Turns out, inadvertently traumatizing your own children isn't as funny as it sounds. (Other people's children, now, that's an entirely different bag of hornets.) I've been taking the kids regularly to a small museum near my house that's devoted to the subject of electricity. It's maybe a three-room museum, but the grounds and building are lovely. They have a theremin, weird magnet toys, and a heart meter thing. In the back of the back room, past the surprisingly boring display on the history of electrification in Minnesota, is this sweet AV display about Frankenstein.
It's a small room set up like a Victorian lab-OR-a-TOR-y (you can tell it's pronounced that way), complete with a blood-streaked sheet draped over a prone figure. You hit a switch on the wall, and then...well, I have no freaking clue what happens then, because this is the point when my kids promptly lose their minds and drag me from the room. This has been going on since I started taking them there. I thought maybe now that the boy's older, he would be able to stand it. Not only will he not go into the room, he won't let me go in the room alone to check out the lab on my own, in a sweet-but-seriously-annoying display of concern. The girl does her best foghorn impression and clamps onto my legs.
So, sigh, I've had to answer a lot of questions about Frankenstein, and my answers tend to start with, “He's just a story. It's not real.” I've tried lightening the mood with bits from Young Frankenstein, but Gene Wilder I am not. Why is it that the stuff we're afraid of, like Frankenstein or zombies, has a durability that the sweet stuff does not? I recently evaporated Santa in a short Q&A session with the boy and he was surprisingly nonchalant about Mr Claus' unreality: “I still get toys, right?” But ole Frank keeps popping up like Jason freaking Voorhies. The best part is, when I finally do get to see the display at the museum, it's going to be totally laaaaame, I can just tell. Parenting rocks.
Chandra recently gave a glowing review of the first book in this series, and my little eyes lit up. (I accidentally got the sequel.) Yes! A funny book about Frank! Maybe I can de-freakify the whole idea of our bolt-necked friend! So I read it to him the first night home from the library, and promptly give him nightmares. Yes! No wait, no. No good. But I know about the sparkly allure of things that scare the crap out of me, and the boy demanded I read it to him the next couple of nights as some sort of self-imposed immersion therapy. It totally worked. Yes!

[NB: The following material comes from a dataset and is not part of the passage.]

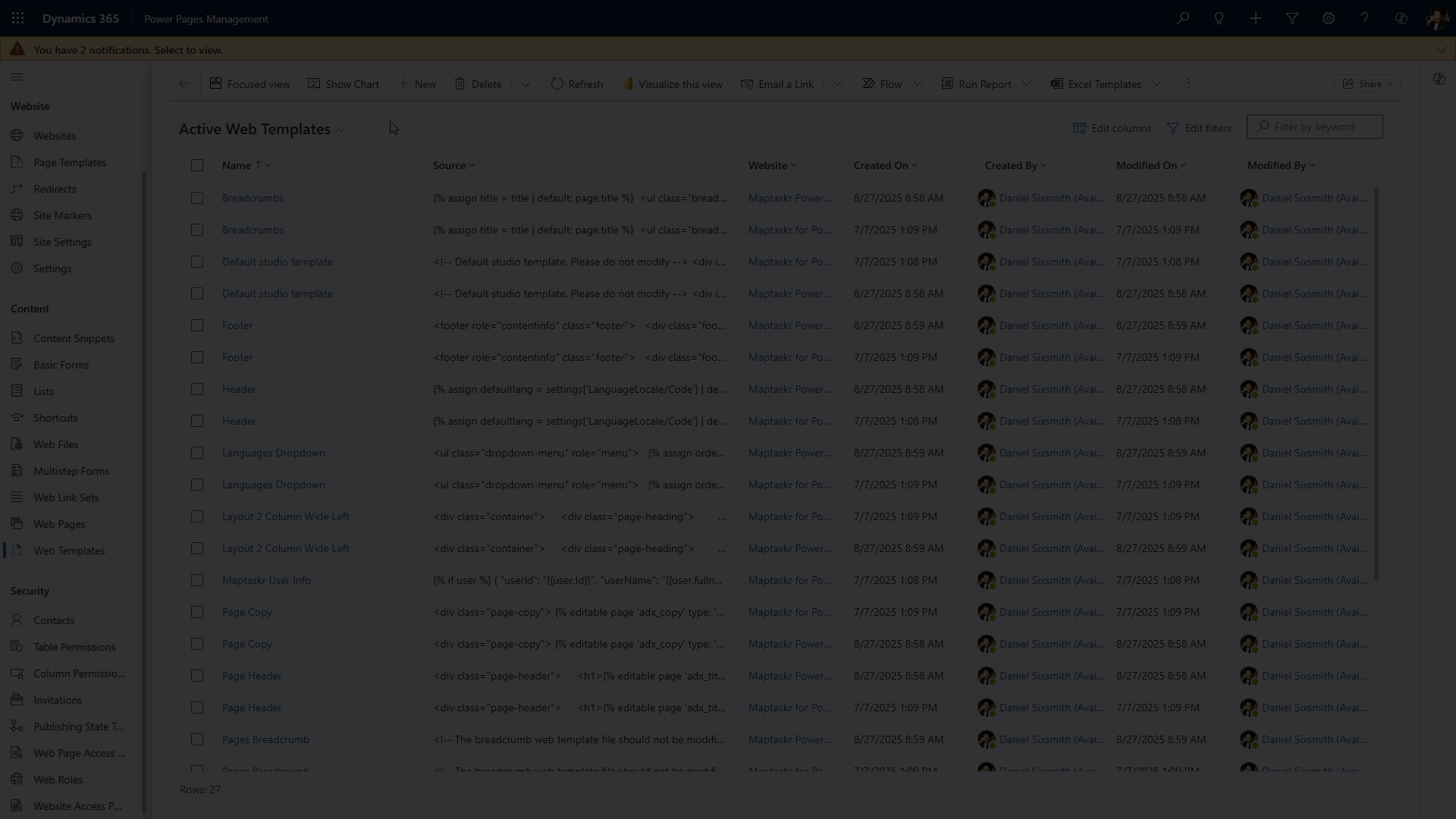The width and height of the screenshot is (1456, 819).
Task: Select the Maptaskr User Info row checkbox
Action: click(x=197, y=580)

This book is really funny in that there's-no-way-the-kids-are-catching-all-the-references, but thanks for throwing them in there, Mr Authorman. Like this, from four seasonal haiku:
Mothra flies into a sign
again and again.
Nice! Ezra Pound notwithstanding, the haiku is maybe the funniest form in English this side of the limerick. (I know, I know, the form began seriously in Japan, but in English, hai-larious.) The art is variable and well done, visually referencing advertising, comics, postcards, blogs, etc. There's even some photography. It has chapters with titles like “Drakula Jr. Wants a Big-Boy Coffin” or “Edgar Allen Poe Hears Sweet Music Like the Dulcet Tones of Angels or Whatever.” The former chapter is drawn in the style of the Peanuts cartoon; the latter makes excellent use of Mr Poe's raven. There were even Girl Scout zombies for me to work on my own phobias. (Girl Scouts, brrr.)
This book appears to be the sequel to Frankenstein Makes a Sandwich
, and I'm looking forward to more fun with Frank and Friends once the library digs it out of the stacks. I bet you a dollar the kids won't go anywhere near the exhibit though, still. Sigh.